Jetzt kommt die Weltmeisterschaft

„Der erste deutsche Aufgussmeister aus Mitteldeutschland“, freut sich Andreas Menger über den Ritterschlag für seine Meri-Sauna. Allerdings hat das auch seinen Preis. Im September muss Menger in Markranstädt ein paar Tage ohne seinen Star auskommen. Als Deutscher Titelträger ist Kacper Zawadzki für die Weltmeisterschaften qualifiziert, die vom 9. bis 15. September im holländischen Bussloo stattfinden.

Zurück in der heimischen Meri-Sauna: Kacper Zawadzki mit Urkunde und Meisterpokal. Mit der anderen Hand trainiert er schon für die kommenden Weltmeisterschaften in Holland.

Zurück in der heimischen Meri-Sauna: Kacper Zawadzki mit Urkunde und Meisterpokal. Mit der anderen Hand trainiert er schon für die kommenden Weltmeisterschaften in Holland.

Für Menger und das Meri-Team ist das allerdings kein Problem, mal ein paar Tage ohne ihren Meister auszukommen. In der Saunalandschaft am Kulki gibt’s schließlich auch andere Neuerungen, die Gäste anlocken. Ab August wird hier ein „Banja-Ritual“ eingeführt.

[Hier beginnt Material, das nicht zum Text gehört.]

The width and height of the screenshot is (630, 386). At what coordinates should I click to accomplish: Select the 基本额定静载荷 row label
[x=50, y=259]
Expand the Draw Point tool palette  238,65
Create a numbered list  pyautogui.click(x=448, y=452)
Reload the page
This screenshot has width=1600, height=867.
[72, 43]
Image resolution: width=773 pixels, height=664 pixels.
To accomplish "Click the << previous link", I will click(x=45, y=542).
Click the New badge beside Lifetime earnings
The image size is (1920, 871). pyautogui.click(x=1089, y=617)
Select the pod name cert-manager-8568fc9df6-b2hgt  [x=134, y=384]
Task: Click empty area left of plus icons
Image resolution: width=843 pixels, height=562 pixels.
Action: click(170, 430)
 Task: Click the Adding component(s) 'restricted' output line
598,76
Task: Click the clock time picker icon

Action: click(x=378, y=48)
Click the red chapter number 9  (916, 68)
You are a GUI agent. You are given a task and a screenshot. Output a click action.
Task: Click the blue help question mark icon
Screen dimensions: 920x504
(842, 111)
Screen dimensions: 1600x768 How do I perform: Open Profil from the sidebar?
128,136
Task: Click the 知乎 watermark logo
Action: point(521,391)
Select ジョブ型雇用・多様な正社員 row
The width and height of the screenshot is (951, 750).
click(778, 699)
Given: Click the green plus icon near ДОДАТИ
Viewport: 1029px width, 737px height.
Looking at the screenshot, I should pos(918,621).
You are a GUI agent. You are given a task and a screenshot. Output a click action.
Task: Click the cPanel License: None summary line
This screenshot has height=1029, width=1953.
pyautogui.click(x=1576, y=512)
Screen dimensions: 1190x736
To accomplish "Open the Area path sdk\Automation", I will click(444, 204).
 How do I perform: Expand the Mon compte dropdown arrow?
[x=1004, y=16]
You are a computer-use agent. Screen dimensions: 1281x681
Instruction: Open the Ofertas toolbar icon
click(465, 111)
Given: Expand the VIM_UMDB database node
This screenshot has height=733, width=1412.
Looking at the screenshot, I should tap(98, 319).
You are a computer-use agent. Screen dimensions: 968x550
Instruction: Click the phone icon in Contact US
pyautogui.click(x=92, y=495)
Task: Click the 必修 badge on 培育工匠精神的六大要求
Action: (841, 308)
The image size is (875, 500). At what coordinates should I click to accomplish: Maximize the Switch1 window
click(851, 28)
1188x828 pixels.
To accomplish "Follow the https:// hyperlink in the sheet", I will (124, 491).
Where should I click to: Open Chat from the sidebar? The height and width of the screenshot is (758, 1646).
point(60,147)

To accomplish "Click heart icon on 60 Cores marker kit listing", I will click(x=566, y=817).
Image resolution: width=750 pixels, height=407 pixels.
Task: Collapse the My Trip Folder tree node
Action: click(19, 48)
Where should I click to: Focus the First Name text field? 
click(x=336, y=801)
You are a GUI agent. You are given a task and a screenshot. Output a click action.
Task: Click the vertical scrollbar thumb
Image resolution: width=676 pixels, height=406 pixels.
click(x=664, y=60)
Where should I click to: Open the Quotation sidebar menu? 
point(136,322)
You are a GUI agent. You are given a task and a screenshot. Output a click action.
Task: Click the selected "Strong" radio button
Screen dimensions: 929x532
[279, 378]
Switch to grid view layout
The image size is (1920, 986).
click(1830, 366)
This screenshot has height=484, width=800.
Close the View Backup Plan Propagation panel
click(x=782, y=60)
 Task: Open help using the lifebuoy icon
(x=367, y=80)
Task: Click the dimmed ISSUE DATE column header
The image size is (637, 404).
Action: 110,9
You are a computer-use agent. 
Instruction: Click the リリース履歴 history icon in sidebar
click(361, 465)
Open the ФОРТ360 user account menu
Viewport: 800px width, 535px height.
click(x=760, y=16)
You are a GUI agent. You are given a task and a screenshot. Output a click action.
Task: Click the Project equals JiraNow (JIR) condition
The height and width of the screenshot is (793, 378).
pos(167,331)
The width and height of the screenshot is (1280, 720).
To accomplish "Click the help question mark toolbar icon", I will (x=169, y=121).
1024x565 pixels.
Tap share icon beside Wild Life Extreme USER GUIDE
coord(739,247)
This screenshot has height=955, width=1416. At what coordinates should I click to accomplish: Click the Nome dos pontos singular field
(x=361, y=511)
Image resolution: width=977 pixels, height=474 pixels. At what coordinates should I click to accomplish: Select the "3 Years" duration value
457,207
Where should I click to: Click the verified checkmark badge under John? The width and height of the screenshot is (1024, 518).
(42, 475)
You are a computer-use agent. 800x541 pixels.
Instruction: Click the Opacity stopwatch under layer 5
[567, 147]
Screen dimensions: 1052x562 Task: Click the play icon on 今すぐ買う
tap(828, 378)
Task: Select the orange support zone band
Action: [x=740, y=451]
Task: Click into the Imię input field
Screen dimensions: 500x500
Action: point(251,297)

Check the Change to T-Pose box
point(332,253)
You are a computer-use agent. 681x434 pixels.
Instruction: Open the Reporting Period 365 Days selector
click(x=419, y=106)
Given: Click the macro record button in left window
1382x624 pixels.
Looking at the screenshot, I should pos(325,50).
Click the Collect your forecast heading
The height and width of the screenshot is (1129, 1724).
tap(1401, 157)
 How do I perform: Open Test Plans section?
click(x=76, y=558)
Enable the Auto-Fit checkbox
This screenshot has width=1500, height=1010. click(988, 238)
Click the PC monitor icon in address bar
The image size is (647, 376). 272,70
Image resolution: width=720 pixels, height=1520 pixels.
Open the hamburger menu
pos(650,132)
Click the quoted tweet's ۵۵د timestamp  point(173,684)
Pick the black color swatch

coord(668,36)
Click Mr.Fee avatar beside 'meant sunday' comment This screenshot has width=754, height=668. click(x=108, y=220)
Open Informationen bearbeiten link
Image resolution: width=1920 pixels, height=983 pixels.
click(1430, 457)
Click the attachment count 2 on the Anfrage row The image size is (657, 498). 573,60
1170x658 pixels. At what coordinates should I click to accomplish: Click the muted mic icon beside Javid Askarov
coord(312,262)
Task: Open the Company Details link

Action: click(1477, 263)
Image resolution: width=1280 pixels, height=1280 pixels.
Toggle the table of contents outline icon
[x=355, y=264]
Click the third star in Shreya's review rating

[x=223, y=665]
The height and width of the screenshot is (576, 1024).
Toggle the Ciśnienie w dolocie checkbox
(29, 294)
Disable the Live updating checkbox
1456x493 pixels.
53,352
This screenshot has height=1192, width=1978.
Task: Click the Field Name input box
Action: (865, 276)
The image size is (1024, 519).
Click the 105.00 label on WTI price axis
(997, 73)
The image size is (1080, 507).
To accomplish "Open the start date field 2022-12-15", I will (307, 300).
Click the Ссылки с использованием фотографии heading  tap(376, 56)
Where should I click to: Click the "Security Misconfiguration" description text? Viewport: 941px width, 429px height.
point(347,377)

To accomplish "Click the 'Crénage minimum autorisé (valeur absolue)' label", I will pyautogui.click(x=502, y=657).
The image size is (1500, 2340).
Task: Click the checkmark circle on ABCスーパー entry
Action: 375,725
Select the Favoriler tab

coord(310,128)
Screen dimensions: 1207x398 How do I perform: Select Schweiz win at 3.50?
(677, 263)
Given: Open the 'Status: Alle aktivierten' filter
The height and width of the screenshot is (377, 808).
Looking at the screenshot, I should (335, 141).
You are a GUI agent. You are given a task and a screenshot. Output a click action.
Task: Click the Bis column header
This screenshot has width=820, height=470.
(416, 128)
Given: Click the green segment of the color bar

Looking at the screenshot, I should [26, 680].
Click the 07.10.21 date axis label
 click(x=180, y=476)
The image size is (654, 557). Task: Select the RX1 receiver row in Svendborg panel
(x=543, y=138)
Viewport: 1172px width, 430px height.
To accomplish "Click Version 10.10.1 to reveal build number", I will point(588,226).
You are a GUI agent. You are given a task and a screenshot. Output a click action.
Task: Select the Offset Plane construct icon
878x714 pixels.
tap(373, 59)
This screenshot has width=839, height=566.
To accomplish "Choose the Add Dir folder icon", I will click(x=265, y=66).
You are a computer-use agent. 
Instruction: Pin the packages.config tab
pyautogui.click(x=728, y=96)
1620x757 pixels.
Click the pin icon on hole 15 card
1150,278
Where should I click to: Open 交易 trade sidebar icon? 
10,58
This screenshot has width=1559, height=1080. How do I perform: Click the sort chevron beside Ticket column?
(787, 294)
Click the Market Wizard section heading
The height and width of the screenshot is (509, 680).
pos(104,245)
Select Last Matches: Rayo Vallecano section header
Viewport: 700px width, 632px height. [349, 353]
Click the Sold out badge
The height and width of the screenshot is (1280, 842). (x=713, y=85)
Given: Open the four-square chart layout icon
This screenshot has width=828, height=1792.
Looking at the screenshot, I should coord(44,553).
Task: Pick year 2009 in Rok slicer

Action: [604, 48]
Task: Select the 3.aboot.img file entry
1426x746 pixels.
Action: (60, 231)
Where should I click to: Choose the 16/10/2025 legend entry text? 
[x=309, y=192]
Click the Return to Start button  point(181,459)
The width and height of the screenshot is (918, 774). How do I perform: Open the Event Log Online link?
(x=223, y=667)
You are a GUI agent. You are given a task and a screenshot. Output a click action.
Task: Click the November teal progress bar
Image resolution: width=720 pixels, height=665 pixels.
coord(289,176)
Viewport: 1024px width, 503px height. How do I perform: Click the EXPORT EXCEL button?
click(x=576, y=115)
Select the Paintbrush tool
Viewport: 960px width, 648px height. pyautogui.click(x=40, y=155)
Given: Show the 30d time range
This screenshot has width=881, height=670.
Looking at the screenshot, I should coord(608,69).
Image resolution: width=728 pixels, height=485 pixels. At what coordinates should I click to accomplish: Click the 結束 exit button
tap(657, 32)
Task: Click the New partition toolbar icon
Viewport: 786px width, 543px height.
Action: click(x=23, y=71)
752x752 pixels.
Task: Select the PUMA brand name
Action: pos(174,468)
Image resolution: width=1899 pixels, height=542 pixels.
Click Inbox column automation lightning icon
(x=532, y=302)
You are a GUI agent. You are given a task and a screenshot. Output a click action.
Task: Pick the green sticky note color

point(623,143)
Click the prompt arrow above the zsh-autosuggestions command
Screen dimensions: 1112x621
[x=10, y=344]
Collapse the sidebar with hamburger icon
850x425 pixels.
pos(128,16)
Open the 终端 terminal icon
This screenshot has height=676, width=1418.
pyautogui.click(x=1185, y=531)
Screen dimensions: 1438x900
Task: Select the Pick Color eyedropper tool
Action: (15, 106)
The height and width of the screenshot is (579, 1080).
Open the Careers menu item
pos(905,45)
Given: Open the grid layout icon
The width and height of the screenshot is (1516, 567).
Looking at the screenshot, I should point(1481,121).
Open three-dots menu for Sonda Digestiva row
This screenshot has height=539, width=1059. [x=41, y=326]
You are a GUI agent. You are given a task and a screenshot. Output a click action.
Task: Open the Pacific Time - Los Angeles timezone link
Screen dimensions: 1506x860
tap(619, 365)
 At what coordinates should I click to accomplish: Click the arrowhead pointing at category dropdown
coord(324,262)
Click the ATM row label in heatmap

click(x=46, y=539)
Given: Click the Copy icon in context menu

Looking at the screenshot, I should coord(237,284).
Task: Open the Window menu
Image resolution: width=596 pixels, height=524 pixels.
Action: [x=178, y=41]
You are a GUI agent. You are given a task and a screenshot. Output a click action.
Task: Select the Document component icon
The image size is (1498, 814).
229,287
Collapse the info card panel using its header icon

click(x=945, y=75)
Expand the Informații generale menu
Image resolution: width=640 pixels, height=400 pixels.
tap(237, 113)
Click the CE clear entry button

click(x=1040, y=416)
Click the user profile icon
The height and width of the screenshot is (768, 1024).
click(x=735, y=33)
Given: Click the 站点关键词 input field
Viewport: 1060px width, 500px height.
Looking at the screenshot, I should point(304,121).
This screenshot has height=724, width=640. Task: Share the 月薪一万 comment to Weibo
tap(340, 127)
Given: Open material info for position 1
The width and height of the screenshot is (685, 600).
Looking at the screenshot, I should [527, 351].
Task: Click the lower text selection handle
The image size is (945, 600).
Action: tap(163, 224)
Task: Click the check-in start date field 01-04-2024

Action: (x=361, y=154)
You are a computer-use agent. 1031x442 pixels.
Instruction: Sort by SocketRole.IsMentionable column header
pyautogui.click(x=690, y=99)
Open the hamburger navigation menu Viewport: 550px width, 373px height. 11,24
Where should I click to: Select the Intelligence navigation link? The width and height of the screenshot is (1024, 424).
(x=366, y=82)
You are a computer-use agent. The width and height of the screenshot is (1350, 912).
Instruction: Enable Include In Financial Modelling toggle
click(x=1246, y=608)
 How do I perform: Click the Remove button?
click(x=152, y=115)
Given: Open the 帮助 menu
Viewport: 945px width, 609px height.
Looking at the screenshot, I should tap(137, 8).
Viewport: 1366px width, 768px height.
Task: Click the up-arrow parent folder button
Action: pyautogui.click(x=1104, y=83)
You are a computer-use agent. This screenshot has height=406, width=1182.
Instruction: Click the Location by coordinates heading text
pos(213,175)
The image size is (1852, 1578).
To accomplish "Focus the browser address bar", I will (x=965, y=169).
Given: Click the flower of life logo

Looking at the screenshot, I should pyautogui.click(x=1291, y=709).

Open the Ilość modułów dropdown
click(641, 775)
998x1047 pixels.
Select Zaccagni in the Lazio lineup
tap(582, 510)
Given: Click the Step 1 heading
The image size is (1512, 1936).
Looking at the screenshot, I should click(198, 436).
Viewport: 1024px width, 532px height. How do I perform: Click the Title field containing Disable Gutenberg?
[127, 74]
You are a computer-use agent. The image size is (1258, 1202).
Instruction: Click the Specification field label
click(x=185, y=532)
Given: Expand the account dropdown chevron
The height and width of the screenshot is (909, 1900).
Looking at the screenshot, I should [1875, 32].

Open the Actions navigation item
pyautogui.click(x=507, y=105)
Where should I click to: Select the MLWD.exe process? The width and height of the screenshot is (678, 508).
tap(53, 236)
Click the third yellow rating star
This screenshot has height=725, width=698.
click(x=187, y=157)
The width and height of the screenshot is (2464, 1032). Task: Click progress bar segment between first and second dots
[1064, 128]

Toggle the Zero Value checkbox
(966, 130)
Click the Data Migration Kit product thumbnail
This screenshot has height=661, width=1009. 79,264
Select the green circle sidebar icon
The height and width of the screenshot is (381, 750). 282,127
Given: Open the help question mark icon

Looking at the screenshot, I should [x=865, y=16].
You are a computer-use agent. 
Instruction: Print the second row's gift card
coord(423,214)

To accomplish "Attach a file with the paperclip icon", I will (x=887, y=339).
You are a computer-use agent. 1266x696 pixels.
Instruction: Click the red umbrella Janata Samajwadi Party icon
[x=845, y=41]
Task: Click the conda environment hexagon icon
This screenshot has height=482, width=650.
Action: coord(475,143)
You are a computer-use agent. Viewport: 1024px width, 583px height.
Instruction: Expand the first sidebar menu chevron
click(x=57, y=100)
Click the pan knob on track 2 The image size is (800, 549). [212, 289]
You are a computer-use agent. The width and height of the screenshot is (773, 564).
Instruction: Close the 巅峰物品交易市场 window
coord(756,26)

Man möchte kaum glauben, wie viele Besucher jetzt schon drauf scharf sind, sich mit Birkenruten mal richtig gepflegt verdreschen zu lassen.

Klatschen in der Sauna

Weniger brachial, dafür mindestens genauso laut, wird es künftig im Ruhehaus der Saunalandschaft zugehen. „Klatschweiber“ heißt das Event, das Gruppen von bis zu 10 Frauen mieten können, um dort gemeinsam ihre genetischen Veranlagungen multiverbaler Kommunikation pflegen zu können. Haben sie genug geklatscht, werden sie von dienstbeflissenen Paginnen und Pagen abgeholt und einem auf die Ansprüche der Damenwelt abgestimmten Verwöhnprogramm zugeführt.

Noch ’ne heiße Bühne

Und pünktlich zum 15. Geburtstag der Meri-Landschaft hat der Chef schließlich noch eine Überraschung aus dem Sack gelassen. „Wir planen aktuell die Errichtung einer weiteren Sauna“, gibt Andreas Menger bekannt. Sein Meisterwedler gerät bei dieser Aussicht ausnahmsweise schon ins Schwitzen, wenn er nur daran denkt.